A mixed fraction combines a whole number with a fraction. It is a convenient way to represent numbers larger than one but not whole numbers. For example, the weight of Leon's dog when it was one year old is represented as \( 17 \frac{2}{8} \). This means the dog weighs 17 whole pounds plus an additional \( \frac{2}{8} \) of a pound.
To understand mixed fractions:

• The number before the fraction is the whole part.
• The fraction part shows what portion of a whole follows.

Mixed fractions make it easier to read and understand quantities that are more than one but not complete whole numbers. They are frequently used in measurements, such as weights or distances.

An improper fraction is a type of fraction where the numerator (top number) is larger than the denominator (bottom number). This means the fraction is greater than one. For example, when you convert the mixed fraction \( 20 \frac{7}{8} \) to an improper fraction, it becomes \( \frac{167}{8} \). This shows how many eighths are in the total weight.
To convert a mixed fraction to an improper fraction, follow these simple steps:

• Multiply the whole number by the fraction's denominator (bottom part).
• Add this result to the numerator (top part) of the fraction.
• Place the total above the original denominator.

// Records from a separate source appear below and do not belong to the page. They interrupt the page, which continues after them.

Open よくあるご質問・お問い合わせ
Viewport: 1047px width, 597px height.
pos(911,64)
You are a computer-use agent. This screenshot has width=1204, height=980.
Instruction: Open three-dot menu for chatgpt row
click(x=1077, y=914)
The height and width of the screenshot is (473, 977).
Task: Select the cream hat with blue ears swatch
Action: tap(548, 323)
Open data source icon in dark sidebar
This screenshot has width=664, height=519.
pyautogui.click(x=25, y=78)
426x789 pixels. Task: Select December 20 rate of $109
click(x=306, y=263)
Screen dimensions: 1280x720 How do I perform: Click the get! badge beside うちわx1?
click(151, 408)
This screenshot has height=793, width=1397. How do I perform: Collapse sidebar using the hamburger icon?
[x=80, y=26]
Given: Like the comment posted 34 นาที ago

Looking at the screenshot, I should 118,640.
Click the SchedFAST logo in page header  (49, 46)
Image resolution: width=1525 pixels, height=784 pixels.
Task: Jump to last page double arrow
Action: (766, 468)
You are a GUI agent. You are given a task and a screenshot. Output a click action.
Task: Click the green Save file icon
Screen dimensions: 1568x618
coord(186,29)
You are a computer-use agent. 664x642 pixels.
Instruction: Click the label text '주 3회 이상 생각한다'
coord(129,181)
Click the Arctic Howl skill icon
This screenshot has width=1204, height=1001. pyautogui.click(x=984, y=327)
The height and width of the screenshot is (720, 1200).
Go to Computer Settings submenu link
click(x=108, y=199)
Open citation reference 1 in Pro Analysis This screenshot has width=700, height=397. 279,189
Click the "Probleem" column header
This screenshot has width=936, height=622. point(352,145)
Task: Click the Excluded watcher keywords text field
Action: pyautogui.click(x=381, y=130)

Converting to improper fractions is particularly useful for computations like addition and subtraction of fractions.

Adding fractions involves combining their values. When the denominators are the same, as with the dog's weight change from year five to six \( \frac{167}{8} + \frac{23}{8} \), the process is straightforward. You simply add the numerators.
Here's a simple way to add fractions with the same denominator:

• Keep the denominator the same.
• Add the numerators together.

The result, in this case, is \( \frac{190}{8} \), still in an improper fraction form. This step prepares you for further computation, like converting it back to a mixed number if needed.

Simplifying fractions means reducing them to their simplest form, where the numerator and denominator have no common factors other than one. When we have the fraction \( 23 \frac{6}{8} \), the fraction part \( \frac{6}{8} \) can be simplified.
Here's how you simplify:

• Break down both the numerator and the denominator into their prime factors.
• Divide both by their greatest common factor.

For \( \frac{6}{8} \), the greatest common factor is 2. Dividing both 6 and 8 by 2 gives us \( \frac{3}{4} \). Therefore, the simplified weight of Leon's dog at year six is \( 23 \frac{3}{4} \) pounds. Simplifying fractions makes them easier to interpret and use in further calculations.